Bacterial clearance in septic mice is modulated by MCP-1/CCL2 and nitric oxide.

Bacterial clearance is one of the most important beneficial consequences of the innate immune response. Chemokines are important mediators controlling leukocyte trafficking and activation, whereas reactive oxygen and nitrogen species are effectors in bacterial killing. In the present work, we used in vivo and in vitro models of infections to study the role of monocyte chemoattractant protein 1 (MCP-1)/CCL2 and nitric oxide (NO) in the bacterial clearance in sepsis. Our results show that MCP-1/CCL2 and NO levels are increased in the peritoneal cavity of mice 6 h after sepsis induced by cecal ligation and puncture. Pretreatment with anti-MCP-1/CCL2 monoclonal antibodies increased the number of colony-forming units (CFUs) recovered in the peritoneal lavage fluid. Moreover, CFU counts were increased in the peritoneal fluid of CCR2 mice subjected to cecal ligation and puncture. In vitro stimulation of peritoneal macrophages with recombinant MCP-1/CCL2 reduced CFU counts in the supernatant after challenge with Escherichia coli. Conversely, treatment with anti-MCP-1/CCL2 increased CFU counts under the same experimental condition. Stimulation of cultured macrophages with MCP-1/CCL2 and interferon had a synergistic effect on NO production. Macrophages from CCL2 mice showed a consistent decrease in NO production when compared with wild-type controls after stimulation with LPS + interferon.
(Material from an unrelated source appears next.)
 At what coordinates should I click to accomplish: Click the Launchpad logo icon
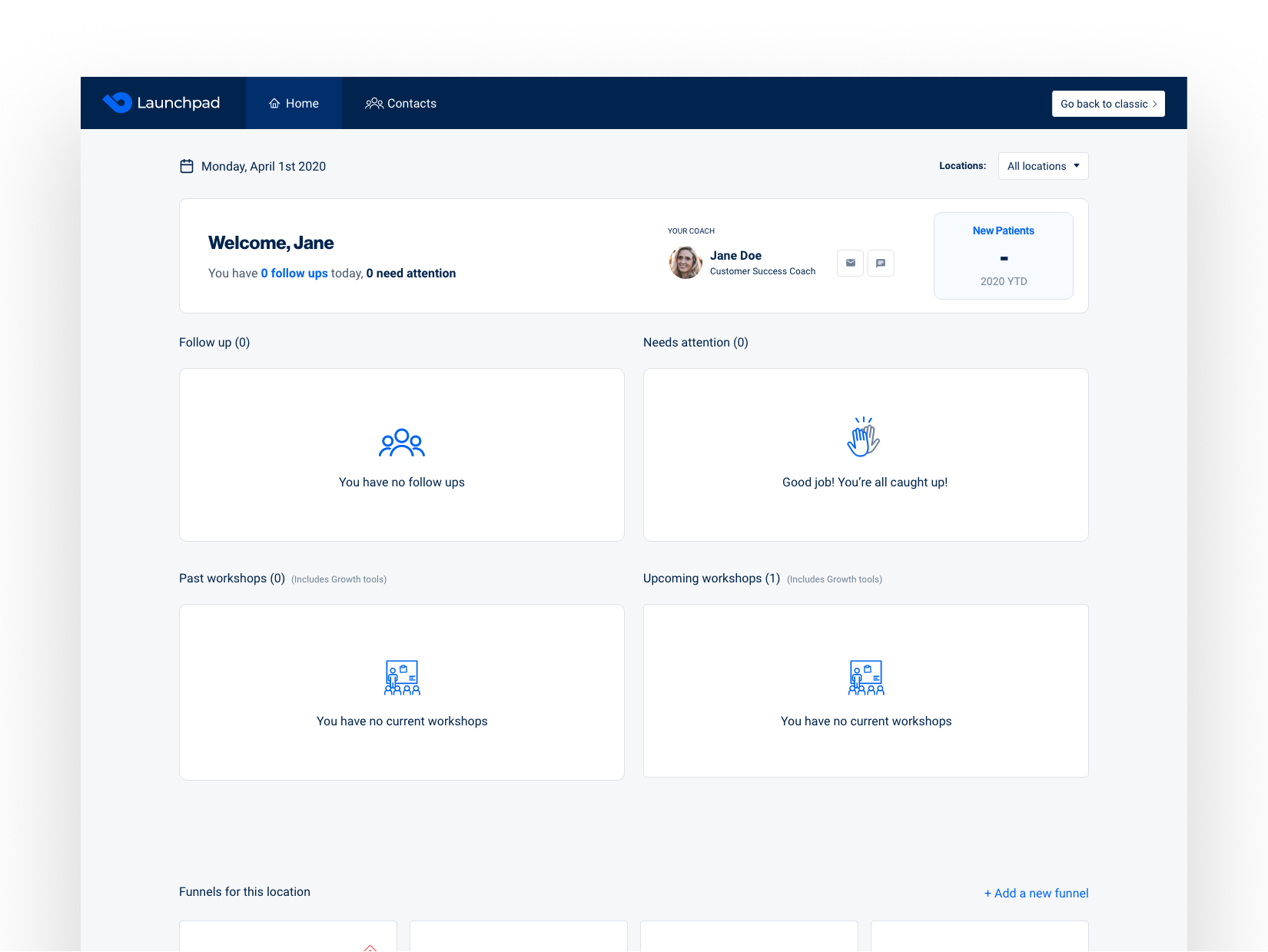tap(118, 102)
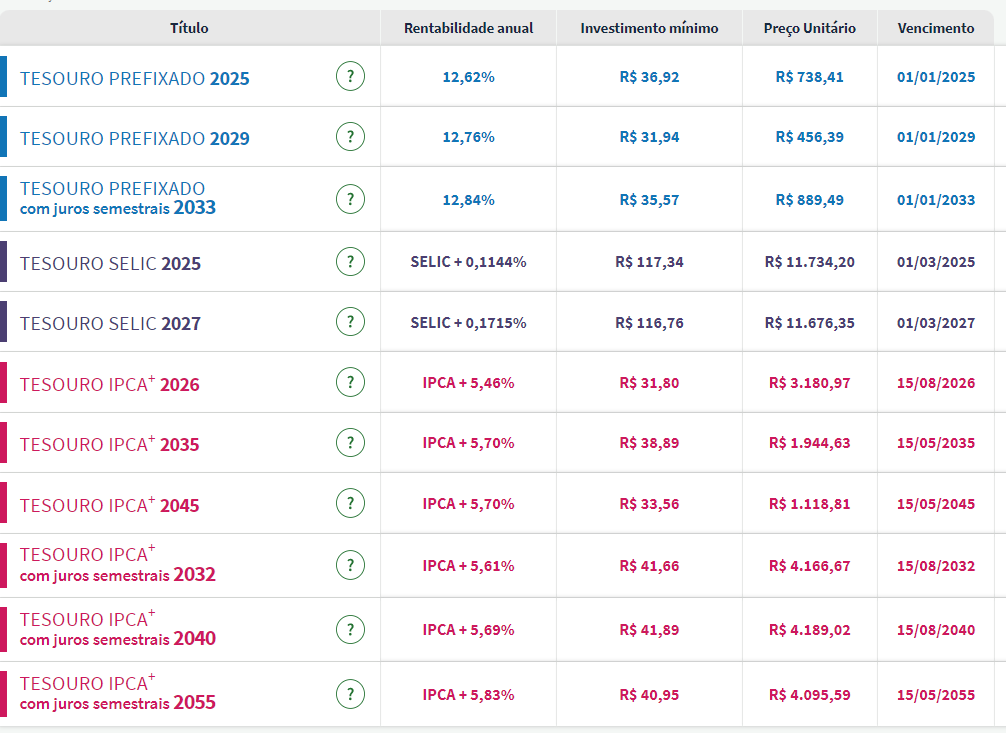Show help for Tesouro Selic 2025
1006x733 pixels.
point(350,262)
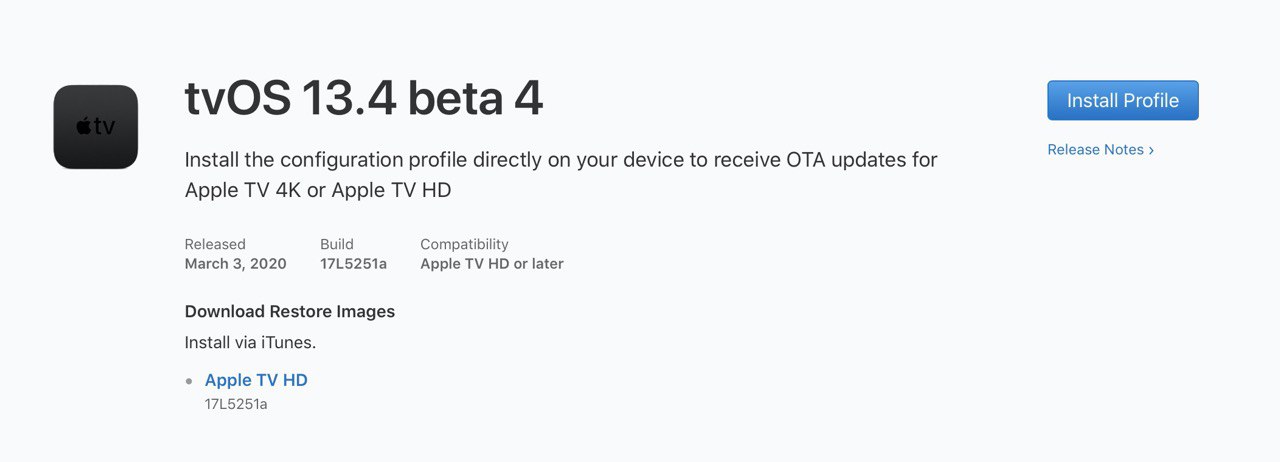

Finally, we showed incubation of macrophages with E. coli, and the ERK inhibitor U0126 increased CFU numbers and decreased intracellular levels of NO. In conclusion, we demonstrated for the first time that MCP-1/CCL2 has a crucial role in the clearance of bacteria by mechanisms involving increased expression of inducible NO synthase and production of NO by ERK signaling pathways.